The first visual attendees encountered as they entered the HIVE was the Imagine Wall, a mural offshoot of the Walking Gallery. The idea is to capture attendees’ ideas for improving healthcare or the obstacles thwarting those efforts.

The Campfire section sought to recreate the intimacy of a campfire at a big indoor conference without violating health and safety. It created a small space within the hall using cartoonish matches with conversation topics on healthcare to encourage visitors to socialize and share their perspectives. They even had ready-to-eat s’mores.

Mana Nutrition used a Rube Goldberg machine to promote its employer wellness program that ties physical activity to helping charities address hunger in African nations, in this case, bicycling.

TedCas, a Spanish company and part of StartUp Health, developed a digital health platform for surgeons to avoid the need to touch surfaces in the operating room so as to reduce the spread of contaminants that contribute to hospital-acquired infections. It collaborated with Thalmic Labs, the company behind gesture control wearable Myo and Microsoft. For instance, its platform could be used to change medical images on a computer screen and to zoom in and out of the image, as well as other sources of patient data. It is in the process of setting up pilots with physicians at institutions such as University of California at San Francisco.
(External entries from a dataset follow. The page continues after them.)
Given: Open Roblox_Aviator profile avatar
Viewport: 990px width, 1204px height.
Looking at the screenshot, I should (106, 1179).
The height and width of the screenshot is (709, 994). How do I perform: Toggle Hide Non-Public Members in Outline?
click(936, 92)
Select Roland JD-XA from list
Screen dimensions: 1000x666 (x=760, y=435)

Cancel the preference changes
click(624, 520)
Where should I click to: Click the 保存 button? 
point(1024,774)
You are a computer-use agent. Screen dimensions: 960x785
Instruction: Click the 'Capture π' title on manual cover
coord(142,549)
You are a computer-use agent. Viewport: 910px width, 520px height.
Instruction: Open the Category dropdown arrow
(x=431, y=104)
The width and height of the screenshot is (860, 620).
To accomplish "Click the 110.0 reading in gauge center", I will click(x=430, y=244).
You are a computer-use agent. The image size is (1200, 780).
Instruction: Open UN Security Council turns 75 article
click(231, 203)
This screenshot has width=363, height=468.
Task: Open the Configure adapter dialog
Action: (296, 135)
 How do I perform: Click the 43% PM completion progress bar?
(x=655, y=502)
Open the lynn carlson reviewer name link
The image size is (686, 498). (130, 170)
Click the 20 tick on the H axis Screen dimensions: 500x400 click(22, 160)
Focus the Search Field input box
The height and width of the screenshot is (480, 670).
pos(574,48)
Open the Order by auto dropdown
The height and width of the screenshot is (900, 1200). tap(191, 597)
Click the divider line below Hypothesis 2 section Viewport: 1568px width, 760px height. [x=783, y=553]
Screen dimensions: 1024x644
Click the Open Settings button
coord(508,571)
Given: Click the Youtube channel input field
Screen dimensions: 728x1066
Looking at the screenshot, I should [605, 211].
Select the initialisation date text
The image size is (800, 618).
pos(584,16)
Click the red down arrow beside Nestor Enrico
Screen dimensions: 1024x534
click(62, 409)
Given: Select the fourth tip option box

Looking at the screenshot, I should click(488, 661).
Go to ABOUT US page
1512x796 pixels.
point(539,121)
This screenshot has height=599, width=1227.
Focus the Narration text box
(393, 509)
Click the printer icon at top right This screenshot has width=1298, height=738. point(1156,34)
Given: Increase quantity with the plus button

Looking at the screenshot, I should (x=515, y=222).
Clear Guide Medical, a spin-out from Johns Hopkins University Hospital founded by Dr. Emad Boctor and Dr. Philipp Stolka, developed a patent guidance technology to make it easier to do procedures using ultrasound such as biopsies, ablation and fluid drainage. Led by CEO Dorothie Heisenberg, the medical device company’s tool lets doctors see the pathway of the needle and track its progress to the target, such as a tumor.

Theranos phlebotomists set up shop at the HIVE and took blood samples from volunteers interested in getting their cholesterol checked. CEO Elizabeth Holmes spoke at TEDMED about how her business is disrupting lab testing.